Cahuzac.jpegLes aveux de Jérôme Cahuzac ont déclenché un véritable raz de marée qui tranche avec la relative bienveillance dont il a bénéficié auparavant, tant de la part de ses collègues politiques de gauche comme de droite, que de celle des médias que l'on a connus moins attachés à la présomption d'innocence.

Jérôme Cahuzac, à en croire ses accusateurs, n'a pas seulement fraudé le fisc et menti aux parlementaires, il serait, à lui tout seul, le fossoyeur de la démocratie, de la confiance en la politique et le responsable de la montée du populisme.

Pour garantir la survie de la corporation politique, il est nécessaire de sacrifier à l'opinion publique un responsable.

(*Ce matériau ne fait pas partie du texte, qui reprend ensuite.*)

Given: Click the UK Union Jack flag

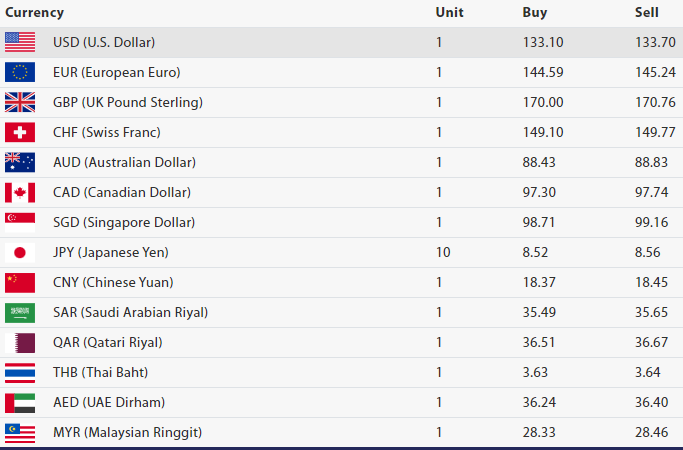Looking at the screenshot, I should [x=20, y=102].
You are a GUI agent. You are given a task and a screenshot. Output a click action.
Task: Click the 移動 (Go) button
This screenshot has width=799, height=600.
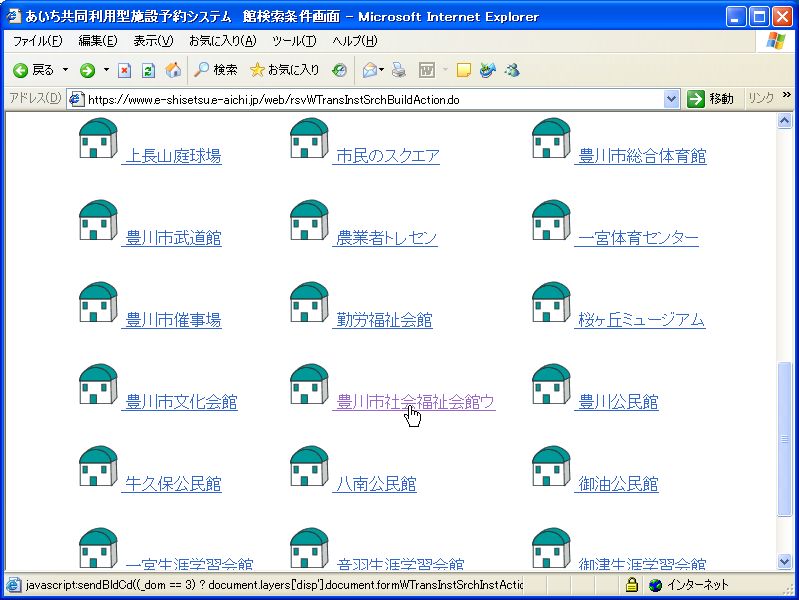(x=711, y=99)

Cela s'appelle « la mécanique du bouc émissaire ».

Jérôme Cahuzac a joué ce rôle. Il ne s'agit pas de l'exonérer de ses responsabilités, juridiques et politiques, mais de s'interroger sur ce que cet épisode nous dit du malaise qu'éprouve notre pays. On ne saurait en effet rendre Jérôme Cahuzac principal responsable de la montée du Front national et des populismes. Le vote FN n’a pas besoin d’affaires de ce genre pour prospérer. Sa progression au cours des vingt dernières années l’atteste. Jean-Marie Le Pen est parvenu au second tour de l'élection présidentielle en passant devant Lionel Jospin, l’exemple aux yeux de l'opinion de la rigueur morale et à l'inverse, des élus notoirement corrompus sont régulièrement réélus.

Ce qui nourrit l'audience du Front national, c'est le sentiment, largement répandu, que droite et gauche mènent une même politique, opposée aux intérêts du Peuple. Dans ce contexte, la solidarité manifestée par les élites avec l'un des leurs accusé de corruption morale ne peut qu'alimenter ce populisme vertical, du bas contre le haut, mais elle ne le crée pas.

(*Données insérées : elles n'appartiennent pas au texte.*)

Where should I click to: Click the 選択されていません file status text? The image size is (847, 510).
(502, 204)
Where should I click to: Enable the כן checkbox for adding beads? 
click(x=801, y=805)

Si la mansuétude a été générale envers le ministre délégué au budget, et si ses agissements personnels alimentent le «tous pourris», cela tient largement à l'homogénéité des élites politiques et économiques françaises et à leur déconnexion avec le citoyen normal. Plus personne, dans les cercles dirigeants de notre pays, ne peut plus témoigner avoir vécu de près les fins de mois difficiles, la peur du petit chef, le corps déformé par le travail. Cela n’a pas toujours été le cas. Cahuzac_2.jpeg

Ministres, responsables politiques hauts fonctionnaires et grands patrons du privé ont en commun en France d’être tous issus des mêmes grandes écoles et des mêmes milieux sociaux. Les bons élèves de ces filières prennent à leur sortie d’école la tête des grandes administrations publiques. Puis ils alternent en général entre un mandat d’élu et un poste dirigeant dans les grandes entreprises privées.

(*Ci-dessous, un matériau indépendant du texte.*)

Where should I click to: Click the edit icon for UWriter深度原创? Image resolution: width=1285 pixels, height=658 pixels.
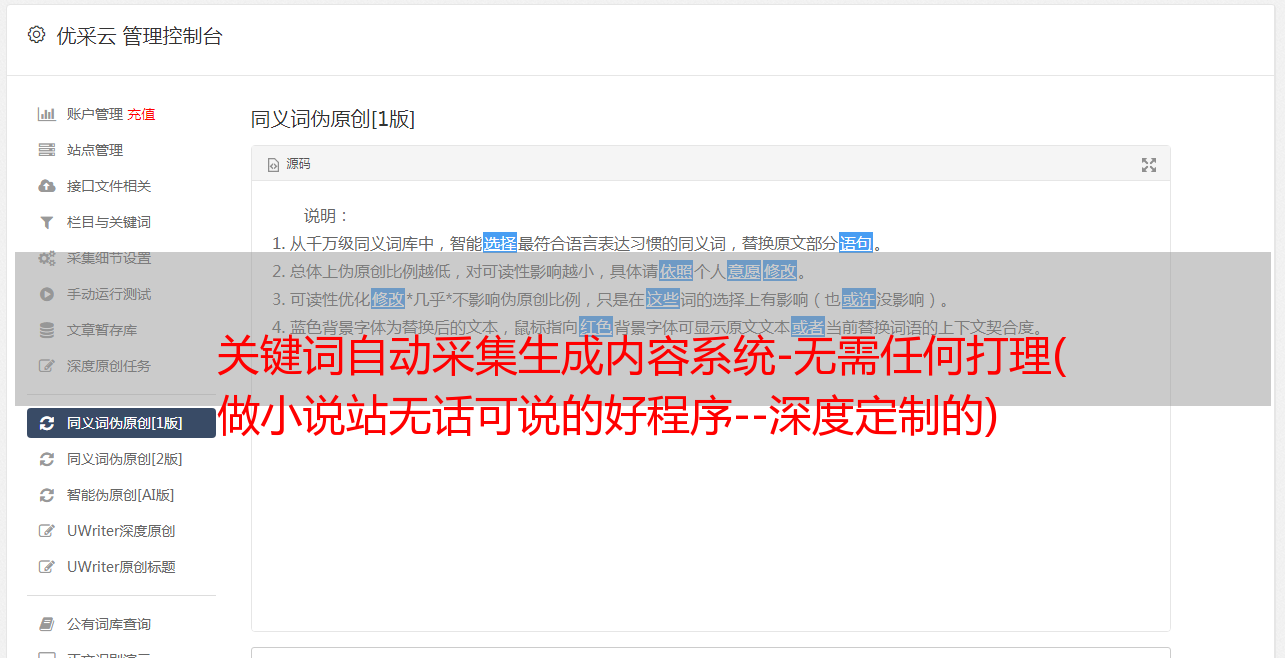pos(46,531)
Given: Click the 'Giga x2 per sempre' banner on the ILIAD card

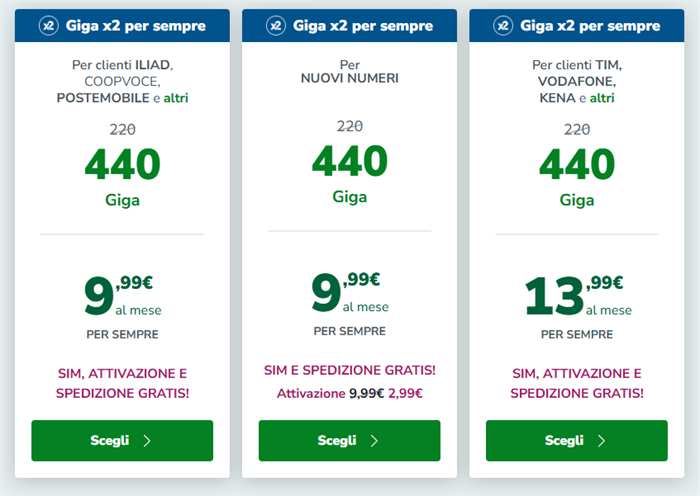Looking at the screenshot, I should tap(122, 26).
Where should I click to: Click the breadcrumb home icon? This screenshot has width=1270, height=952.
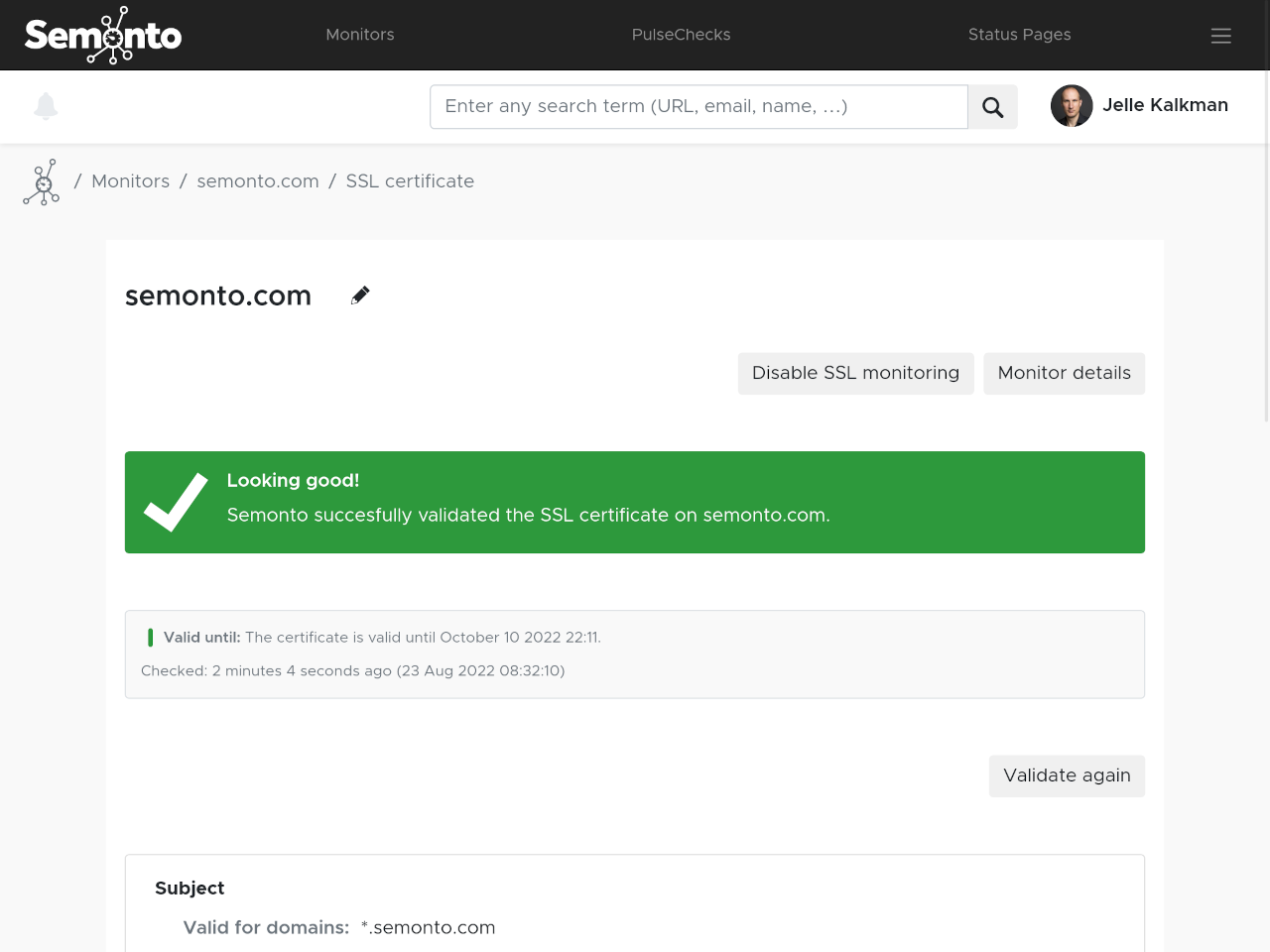click(x=42, y=182)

L'endogamie de nos élites entretient et alimente la collusion entre les intérêts personnels, publics et financiers. C'est à la loi de définir un cadre stricte pour qu'il n'y ai aucune interférence entre ces 3 intérêts, qui sont souvent contradictoires. C'est à l'état de donner les moyens à la justice et au trésor public de contrôler le respect de la loi, et c'est au citoyen d'assumer son pouvoir d'électeur.

Plutôt que d’accabler un homme dont il revient dorénavant à la justice d’apprécier l’étendue de la faute, réformons notre système politique. Si nous profitons du scandale pour inventer des moyens qui pourraient assurer une meilleur représentation de la diversité de notre société, faire respecter l'éthique républicaine par tous nos élus, et sanctionner lourdement ceux qui ont trompé la confiance des citoyens alors «l’affaire Cahuzac» aura été utile.